Seattle’s median annual income is now $80,000, working middle class folks have been priced out of housing and the number of homeless people is skyrocketing. Communities everywhere are wrestling with similar social problems and officials are stumped for solutions. We’re stymied by job shortages as clever robots displace lower and middle-income workers. Flummoxed by soaring housing costs and thwarted by yawning income inequality.
One thing seems clear: What we’ve been doing isn’t working. . .except of course for the .01 percent of gazillionaires.
How about providing everyone with an unrestricted basic income? A small, guaranteed salary, as it were, for simply being a part of humankind’? Your own bit of cash to let you cope with the complexities of life in our roiling-change times.
Take a deep breath and consider the idea of UBI, an Unconditional Basic Income, which may seem radical, although it’s been around for decades.
Saving taxpayers’ $$
First, surprisingly enough, an Unconditional Basic Income turns out to be a money-saver. When money is given with no strings attached, there’s no need for agencies to dole out funds for vouchers or food stamps and determine who’s a qualified recipient. No need to monitor for compliance with countless pages of complex and often contradictory rules.
Poof! A whole layer of bureaucracy gone.
Given money with no strings attached, people are free to decide what produce, milk or cheese to buy, what housing they can or cannot afford, whether to fix the roof or buy a fancy phone. Whether to invest in education, volunteer, start their own business or change careers.
Feeling less dependent on a regular job, people negotiate for a shorter workweek, trading money for time with family, time to care for a child or an aging relative. Some nurture their own creativity in art or music. Others transform a hobby into a new business.
For decades, Alaska’s had a Universal Basic Income– a mini version anyway – in dividends from the state’s Permanent Fund. What’s given to each Alaskan citizen isn’t “free money.” Rather, it’s Alaska distributing a portion of the earnings of the state’s publicly owned natural resources (initially oil) to the owners —the citizens of the state.
Alaska’s Permanent Fund Dividend, established in 1976 in the midst of its black gold rush, aimed to transform a non-renewable resource into a sustainable resource by investing it its citizens –while locking in some funds away for the inevitable post-boom slumps. This modest dividend, $2,000-something last year, is particularly important in rural areas where local economies are largely a mixture of government cash-based transfers and subsistence activities and family wage paying jobs are scarce.
Alaska’s results
The results are fascinating: Alaska was the only state in which the income of the bottom 20 percent grew at a faster rate (25 percent) than the income of the top 20 percent (10 percent), according to one study. Today Alaska has the lowest income inequality of any state in the nation.
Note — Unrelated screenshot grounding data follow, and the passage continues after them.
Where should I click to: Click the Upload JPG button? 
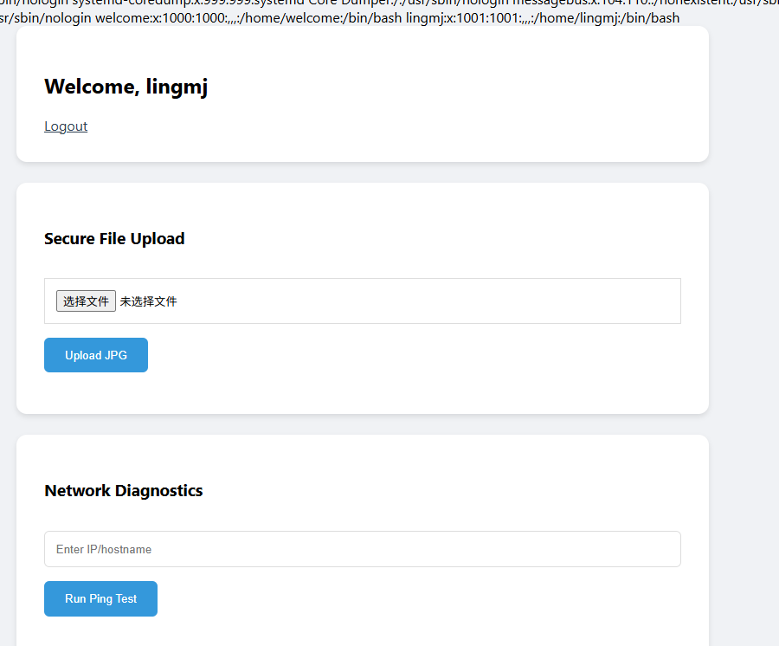pos(96,355)
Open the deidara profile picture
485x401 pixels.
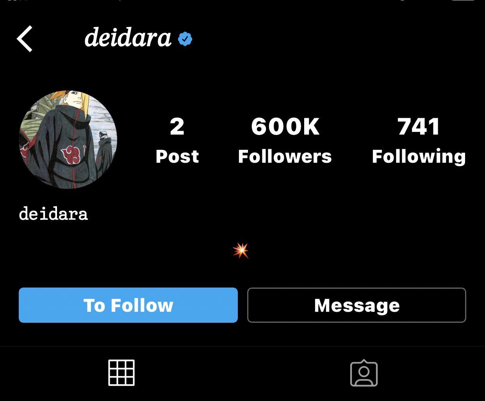(x=68, y=140)
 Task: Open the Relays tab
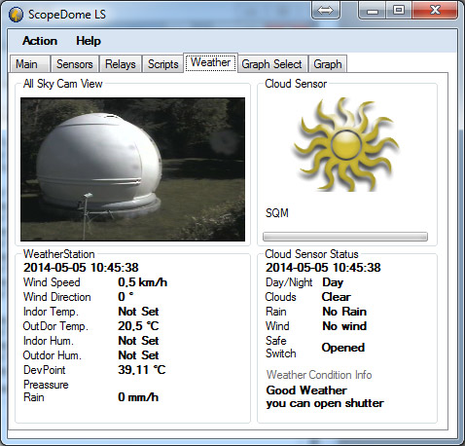pyautogui.click(x=121, y=64)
Alaska’s dividend is “pretty much the closest thing the world has to a universal basic income anywhere,” according to Scott Santens, whose well-sourced web page, A Guide to Basic Income: Frequently Asked Questions about UBI, is worth your time.
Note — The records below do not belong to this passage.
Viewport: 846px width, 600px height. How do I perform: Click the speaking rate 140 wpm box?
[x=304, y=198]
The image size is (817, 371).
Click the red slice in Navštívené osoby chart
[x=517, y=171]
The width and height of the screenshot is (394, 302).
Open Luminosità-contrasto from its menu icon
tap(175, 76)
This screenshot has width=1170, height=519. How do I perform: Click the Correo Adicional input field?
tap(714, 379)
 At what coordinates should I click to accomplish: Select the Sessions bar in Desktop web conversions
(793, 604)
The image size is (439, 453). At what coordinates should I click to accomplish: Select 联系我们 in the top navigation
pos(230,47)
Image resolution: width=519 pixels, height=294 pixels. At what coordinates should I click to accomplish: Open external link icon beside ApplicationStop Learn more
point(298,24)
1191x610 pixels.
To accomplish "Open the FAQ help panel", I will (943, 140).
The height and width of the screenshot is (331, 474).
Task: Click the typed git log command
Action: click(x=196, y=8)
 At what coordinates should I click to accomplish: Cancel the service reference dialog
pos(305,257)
The idea of a state providing every citizen an unconditional basic income — regardless of age, health, employment, or social standing — is gaining support. Hawaii’s now considering a basic income, as is Switzerland.
In December 2016, a group of heavy-hitters including Facebook Co-Founder Chris Hughes, Harvard Law School Professor Yochai Benkler, Black Lives Matter co-founder Alicia Garza and Alaska State Senator Bill Wielechowski joined in supporting a $10 million effort to fund The Economic Security Project. The project will fund two years of exploring and experimenting with the idea of a universal basic income,
“America ought to be a place where if you work hard, you can get ahead – that’s the promise of the American Dream and the lesson we’ve been taught for generations. But far too many Americans are struggling to survive, instead of thriving and pursuing passions that could create a better world for all of us,” said Natalie Foster, Future of Work expert and third co-chair of the new group in a CNBC interview.
A Universal Basic Income promises a path to get there from here.